Martinez, 36, who died of devastating head injuries, was found unconscious with broken bones, according to the FBI. The other agent, who has not been identified, also suffered severe head trauma and is in critical but stable condition.
Border Patrol union officials say that agent has no recollection of what happened.
Those officials have said they believe Martinez and the second agent were bludgeoned, possibly with rocks, in a savage desert ambush.
The area where they were found, about 50 miles north of the border, is a well-known marijuana trafficking corridor, where drug runners sometimes hide in drainage culverts to await a rendezvous with a vehicle.
President Donald Trump and other advocates of tougher border enforcement have used Martinez’s death to renew calls for a wall along the boundary with Mexico.
Trump tweeted Sunday that Martinez was “killed,” while other GOP leaders characterized the incident as a brutal attack. Texas Gov. Greg Abbott, R, called it a case of “murder.”
Buie sidestepped questions about whether Trump and other Republican leaders were premature with their descriptions.
“I have not briefed the president.
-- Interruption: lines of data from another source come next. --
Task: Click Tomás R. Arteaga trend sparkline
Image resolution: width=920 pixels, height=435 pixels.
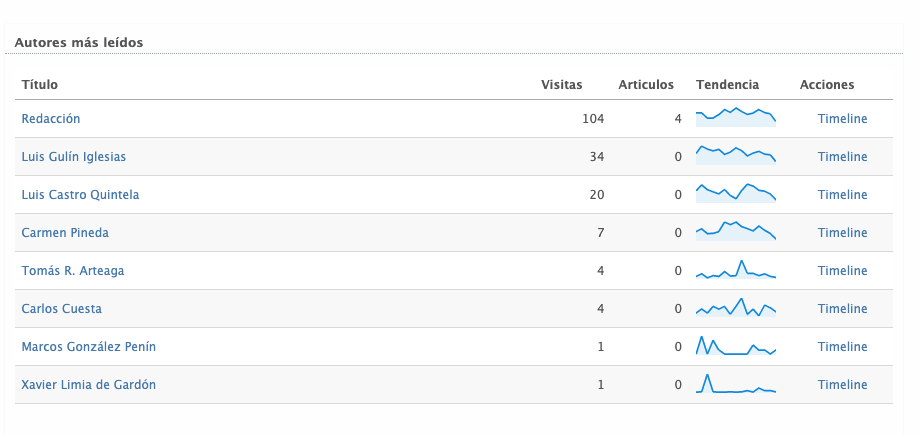Action: click(x=736, y=269)
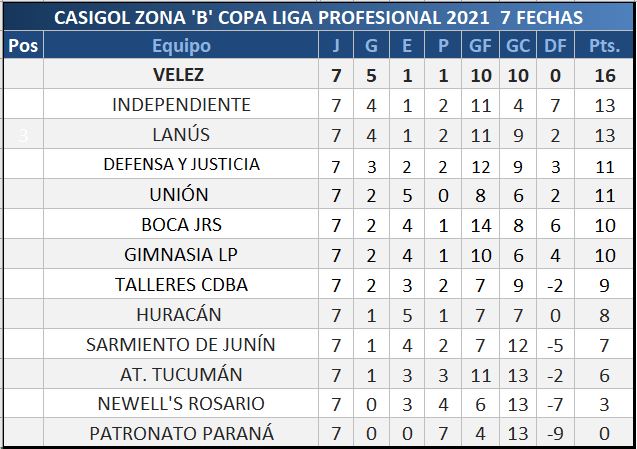The width and height of the screenshot is (637, 449).
Task: Click the SARMIENTO DE JUNÍN cell
Action: [x=181, y=345]
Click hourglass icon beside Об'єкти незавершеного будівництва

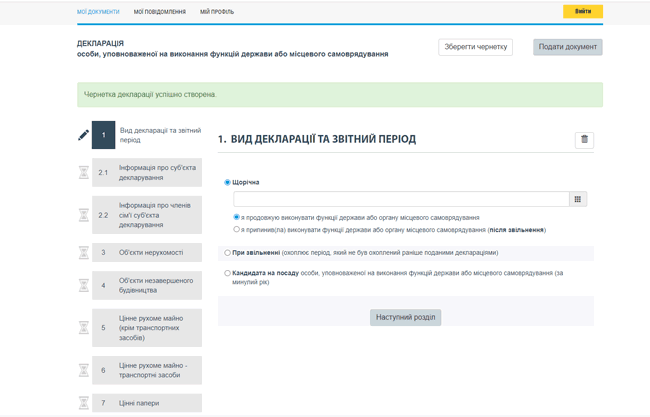point(83,286)
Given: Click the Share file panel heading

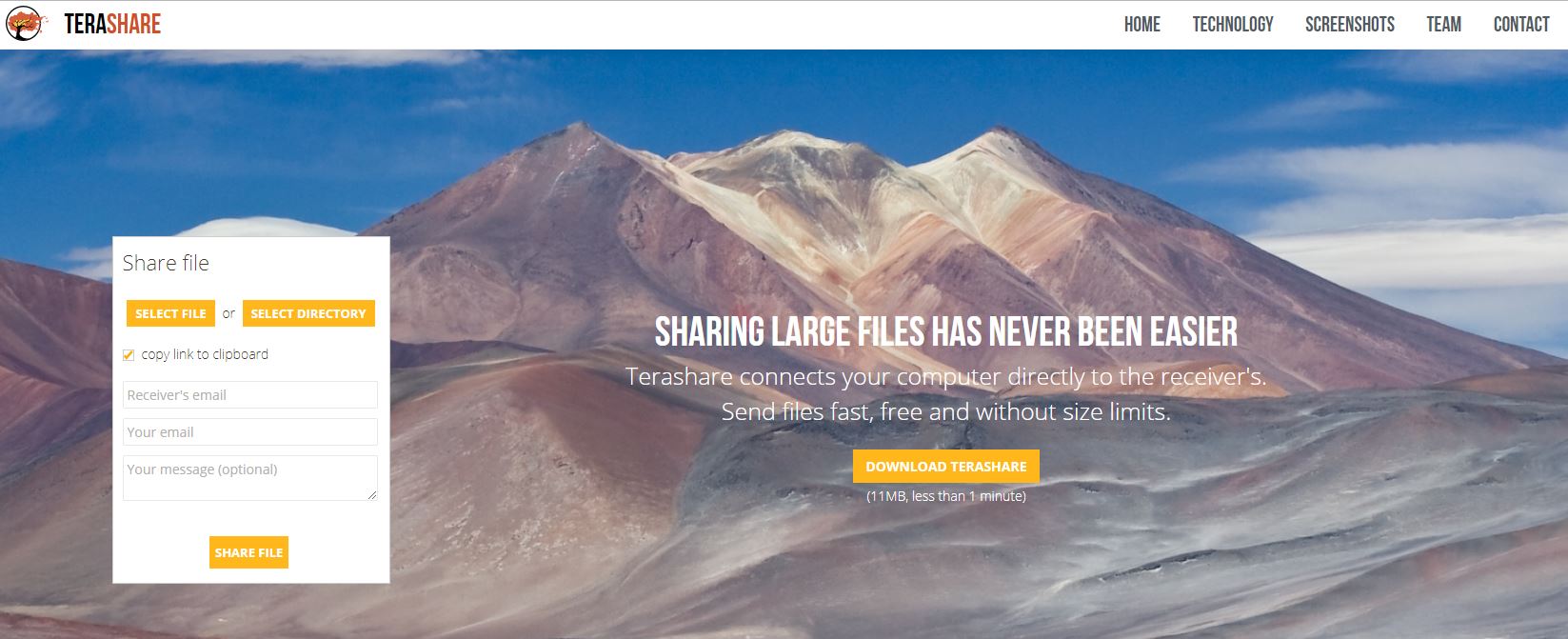Looking at the screenshot, I should pos(166,263).
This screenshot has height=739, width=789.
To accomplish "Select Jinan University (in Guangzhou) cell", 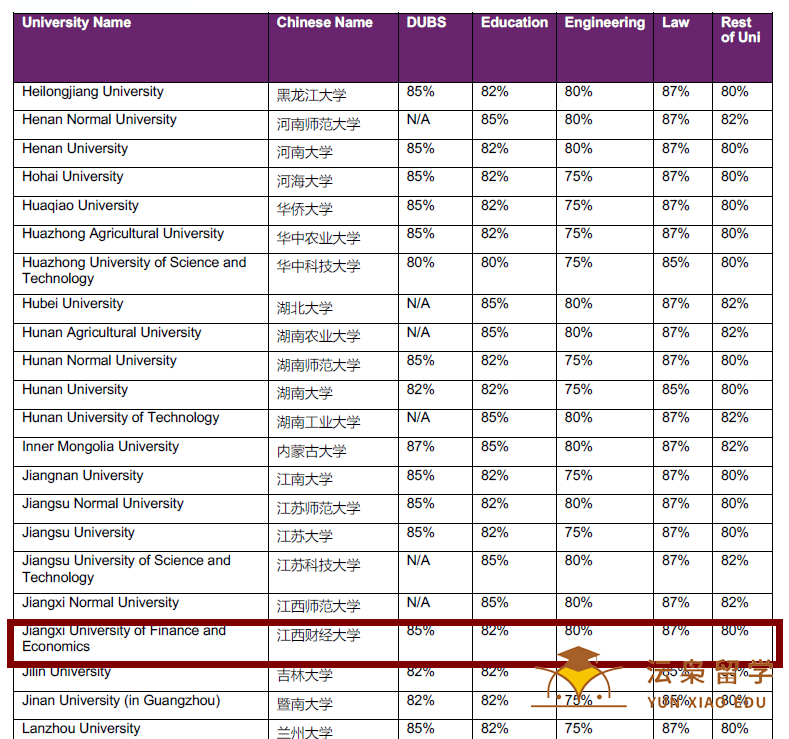I will coord(121,701).
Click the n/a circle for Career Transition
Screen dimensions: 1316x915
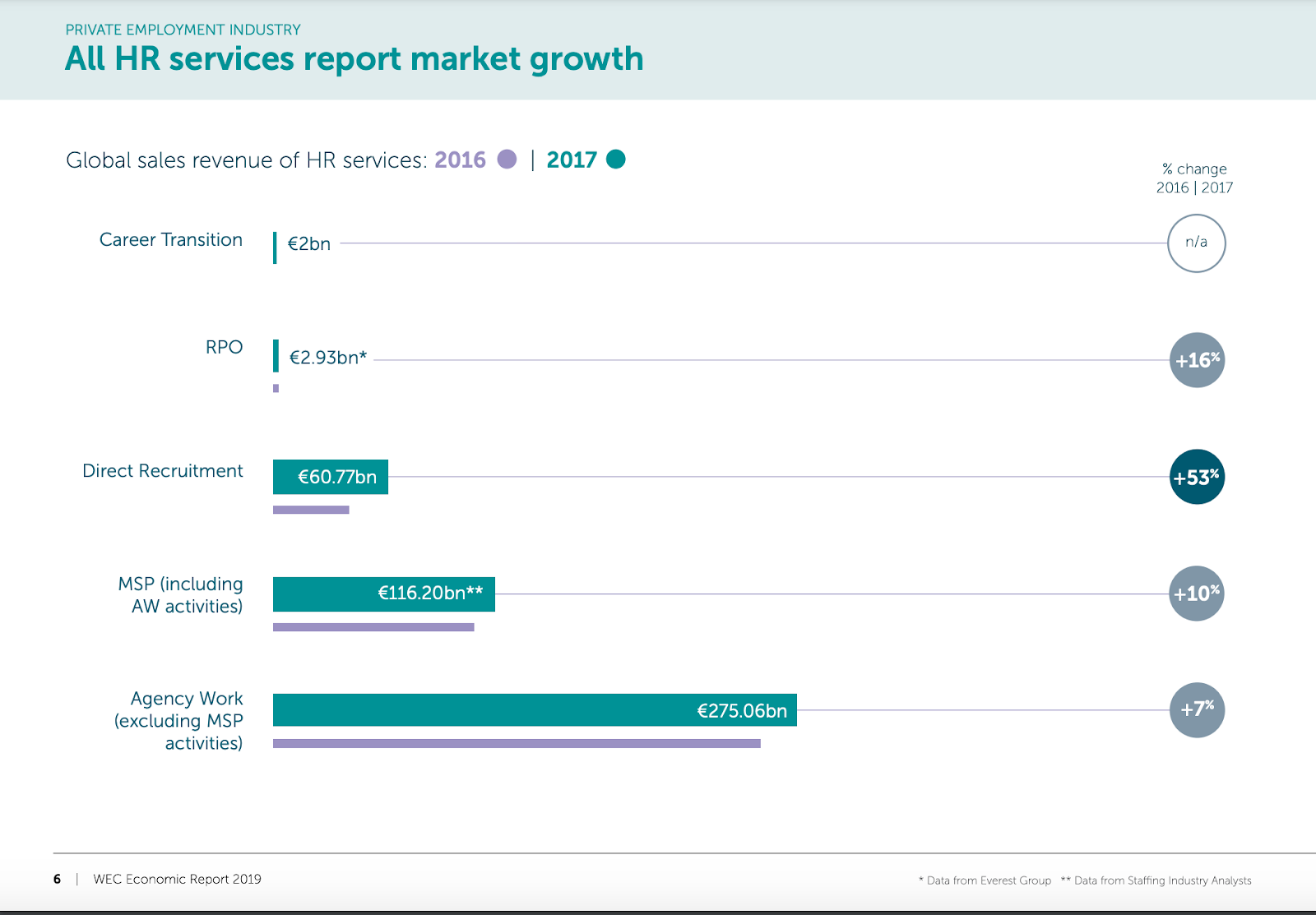click(1196, 243)
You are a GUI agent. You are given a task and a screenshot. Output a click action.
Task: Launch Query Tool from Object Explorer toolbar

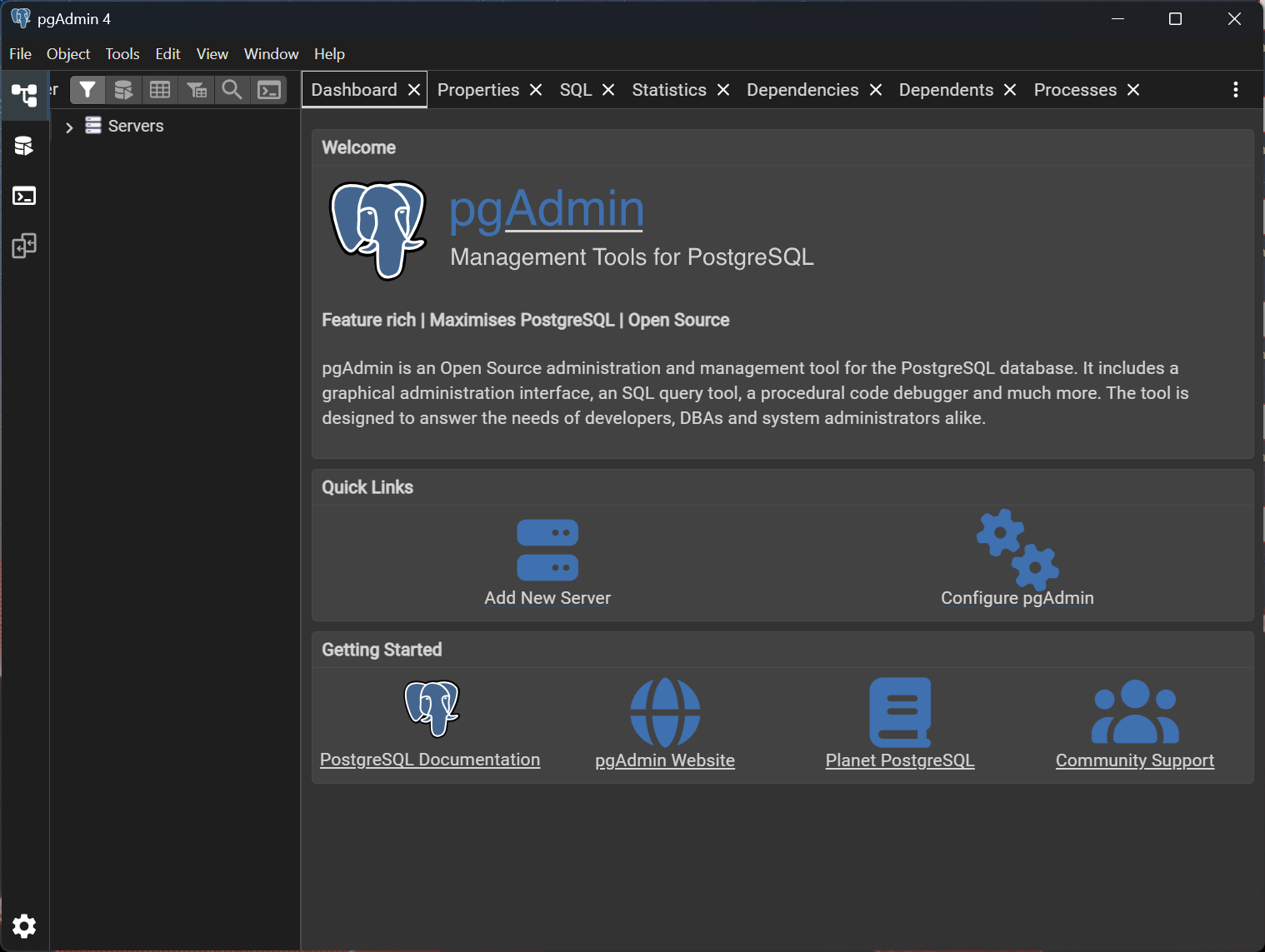(x=123, y=90)
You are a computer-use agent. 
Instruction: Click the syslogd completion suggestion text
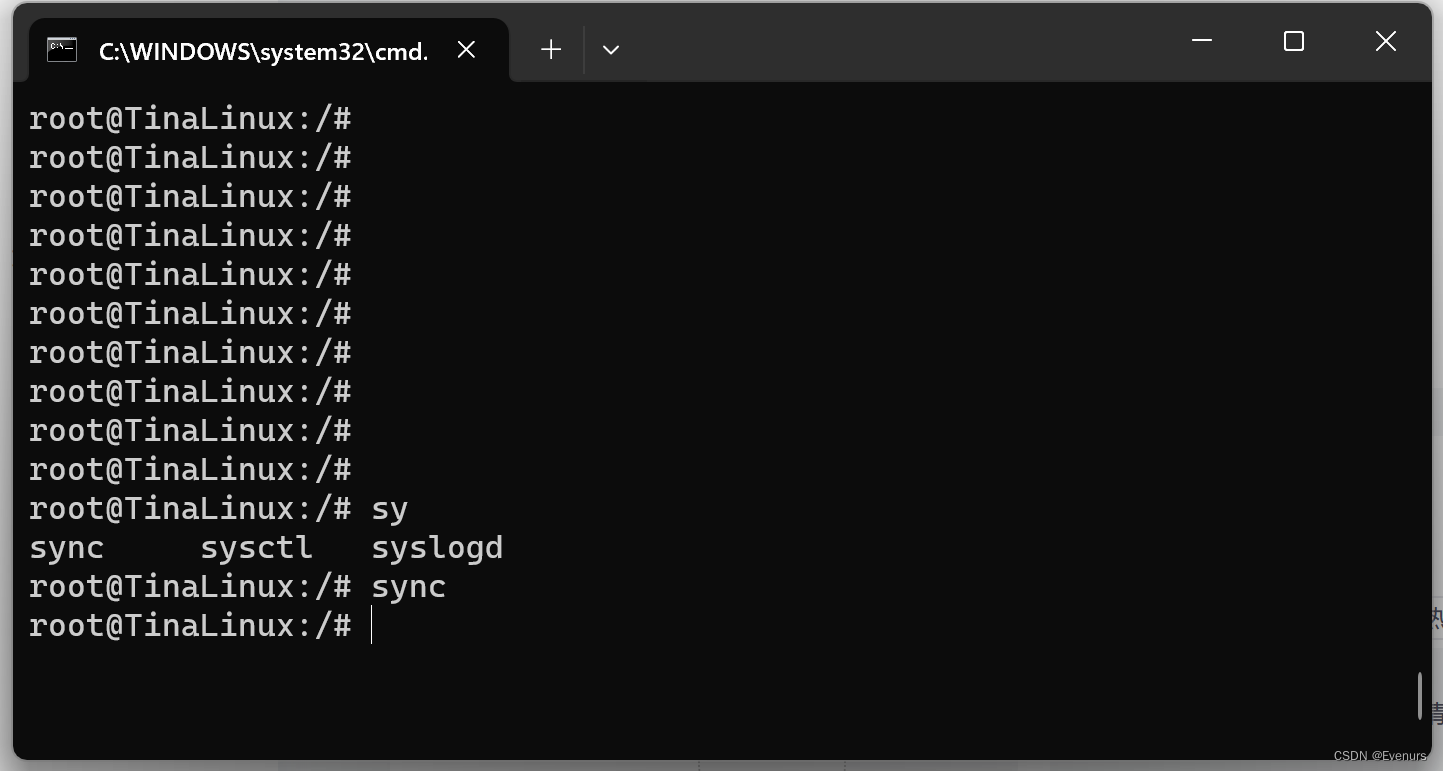coord(437,546)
For information regarding what information is being provided to the president, I’ll refer you to the Department of Justice Office of Public Affairs,” he said.
The FBI said it is offering a $25,000 reward for information leading to a resolution of the case.
Officials with the National Border Patrol Council, which represents agents, have described the incident near Van Horn as an “grisly” ambush and said the two agents were attacked with rocks.
But Culberson County Sheriff Oscar Carrillo, who was one of the first law enforcement officers to reach Martinez on Saturday night, said there was no evidence at the scene to support such claims.
He said Martinez’s injuries were consistent with a fall in challenging desert terrain on a moonless night. But the fact that another agent was found badly injured nearby could point to an assault, the sheriff said.
The sheriff said the injuries to the other agent raise questions about whether both agents could have fallen victim to an accident or an attack.
“They were both hurt. What hurt them, we don’t know,” Carrillo said.